Finland's Green League, which is part of the ruling coalition, said Tuesday explosions in earthquake-damaged nuclear reactors in Japan would make nuclear energy a major issue ahead of Finland's Aril 17 elections.
"This will definitely become an election issue, because we can't close our eyes to what's happening in the world or avoid our moral responsibility," Ville Niinistoe, head of the Greens' parliamentary group, told AFP.
He said he believed that the news of a third explosion in a reactor at the Fukushima plant will force Finns to reconsider their perception of nuclear power as a safe energy source.
"Every time a nuclear accident happens, we're told it's an exception and could never happen in Finland, but we can see that these accidents have happened in different countries and in different situations," Niinistoe said.
Finance Minister Jyrki Katainen, whose National Coalition Party is leading the race according to recent polls, meanwhile insisted it was too early to write off nuclear power as unsafe.

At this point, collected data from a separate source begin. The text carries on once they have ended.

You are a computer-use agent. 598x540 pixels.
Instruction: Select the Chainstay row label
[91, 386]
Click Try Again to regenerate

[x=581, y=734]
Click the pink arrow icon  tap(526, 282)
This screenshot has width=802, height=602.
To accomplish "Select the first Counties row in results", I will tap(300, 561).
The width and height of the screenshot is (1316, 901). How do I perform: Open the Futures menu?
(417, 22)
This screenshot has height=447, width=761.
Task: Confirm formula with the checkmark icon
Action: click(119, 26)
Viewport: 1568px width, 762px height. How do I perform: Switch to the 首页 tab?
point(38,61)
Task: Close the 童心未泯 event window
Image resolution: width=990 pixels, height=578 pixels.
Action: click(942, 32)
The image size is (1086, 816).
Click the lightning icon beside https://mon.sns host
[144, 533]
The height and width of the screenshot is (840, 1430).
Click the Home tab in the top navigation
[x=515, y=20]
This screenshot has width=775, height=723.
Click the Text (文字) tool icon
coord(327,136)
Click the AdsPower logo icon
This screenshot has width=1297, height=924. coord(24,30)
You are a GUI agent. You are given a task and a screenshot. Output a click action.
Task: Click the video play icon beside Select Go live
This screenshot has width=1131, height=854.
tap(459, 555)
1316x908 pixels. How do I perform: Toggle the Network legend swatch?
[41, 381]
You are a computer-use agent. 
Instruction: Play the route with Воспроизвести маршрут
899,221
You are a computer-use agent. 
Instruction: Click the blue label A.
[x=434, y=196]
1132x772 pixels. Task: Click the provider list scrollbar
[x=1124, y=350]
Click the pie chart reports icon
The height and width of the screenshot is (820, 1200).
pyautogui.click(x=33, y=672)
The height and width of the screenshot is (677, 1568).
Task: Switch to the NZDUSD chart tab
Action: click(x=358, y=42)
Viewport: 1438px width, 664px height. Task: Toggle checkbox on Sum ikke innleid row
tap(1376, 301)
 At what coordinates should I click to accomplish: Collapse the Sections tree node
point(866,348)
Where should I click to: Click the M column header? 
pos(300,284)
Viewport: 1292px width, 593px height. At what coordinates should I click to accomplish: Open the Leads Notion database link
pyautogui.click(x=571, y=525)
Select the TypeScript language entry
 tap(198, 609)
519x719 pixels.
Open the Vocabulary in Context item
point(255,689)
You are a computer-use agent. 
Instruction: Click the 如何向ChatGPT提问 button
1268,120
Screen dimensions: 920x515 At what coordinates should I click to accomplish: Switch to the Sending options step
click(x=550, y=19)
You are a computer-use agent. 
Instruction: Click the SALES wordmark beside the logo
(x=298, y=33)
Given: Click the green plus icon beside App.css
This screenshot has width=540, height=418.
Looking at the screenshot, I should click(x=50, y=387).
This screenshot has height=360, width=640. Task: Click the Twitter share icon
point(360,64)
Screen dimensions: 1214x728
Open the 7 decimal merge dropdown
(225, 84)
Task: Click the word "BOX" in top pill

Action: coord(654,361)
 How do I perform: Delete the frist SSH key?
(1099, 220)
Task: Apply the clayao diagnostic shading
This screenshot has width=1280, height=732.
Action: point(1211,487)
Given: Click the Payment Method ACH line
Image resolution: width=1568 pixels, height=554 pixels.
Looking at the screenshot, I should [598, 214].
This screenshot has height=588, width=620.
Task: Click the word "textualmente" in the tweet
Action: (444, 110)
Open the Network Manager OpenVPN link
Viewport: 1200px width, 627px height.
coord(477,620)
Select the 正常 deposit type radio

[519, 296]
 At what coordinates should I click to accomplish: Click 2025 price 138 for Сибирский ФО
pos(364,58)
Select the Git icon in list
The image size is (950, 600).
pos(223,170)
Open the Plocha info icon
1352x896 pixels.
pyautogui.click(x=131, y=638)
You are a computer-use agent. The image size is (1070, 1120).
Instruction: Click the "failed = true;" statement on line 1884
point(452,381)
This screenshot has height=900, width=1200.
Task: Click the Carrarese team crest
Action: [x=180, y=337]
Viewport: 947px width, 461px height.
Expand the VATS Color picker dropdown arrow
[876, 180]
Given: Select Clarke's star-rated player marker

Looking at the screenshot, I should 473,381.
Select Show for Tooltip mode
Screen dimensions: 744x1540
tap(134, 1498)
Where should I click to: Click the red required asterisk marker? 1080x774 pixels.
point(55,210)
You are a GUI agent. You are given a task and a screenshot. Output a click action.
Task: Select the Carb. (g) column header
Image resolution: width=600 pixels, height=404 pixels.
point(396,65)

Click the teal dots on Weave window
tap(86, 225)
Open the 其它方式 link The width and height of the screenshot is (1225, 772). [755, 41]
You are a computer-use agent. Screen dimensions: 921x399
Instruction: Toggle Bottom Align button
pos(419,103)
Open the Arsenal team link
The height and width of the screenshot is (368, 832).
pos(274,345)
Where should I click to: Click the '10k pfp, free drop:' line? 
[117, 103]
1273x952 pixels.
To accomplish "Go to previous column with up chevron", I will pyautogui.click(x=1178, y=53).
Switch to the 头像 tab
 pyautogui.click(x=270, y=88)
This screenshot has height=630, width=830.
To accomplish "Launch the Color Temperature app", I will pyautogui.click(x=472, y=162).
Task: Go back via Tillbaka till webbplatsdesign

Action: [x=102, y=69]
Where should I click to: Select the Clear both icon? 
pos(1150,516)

In an interview with public broadcaster YLY on Sunday, Katainen said Finns should hold off on drawing conclusions about Finland's own nuclear policy "before we really know exactly what has happened and what has not."
Four nuclear reactors are in use in Finland, while power company TVO is building a fifth and the current right-left governing coalition and parliament last year gave the green light for two new nuclear reactors.
Political analyst Jan Sundberg of the University of Helsinki said that plan would surely be revisited during the campaign.
"Naturally it's harder for them (the government) to defend this decision, because (the situation in Japan) shows us that the danger exists," Sundberg told AFP.
The issue may become more difficult for the Green League to navigate, because although they voted against the new reactors, they chose not to leave the four-party governing coalition when the decision was made.
Green members hold the posts of labour minister and justice minister.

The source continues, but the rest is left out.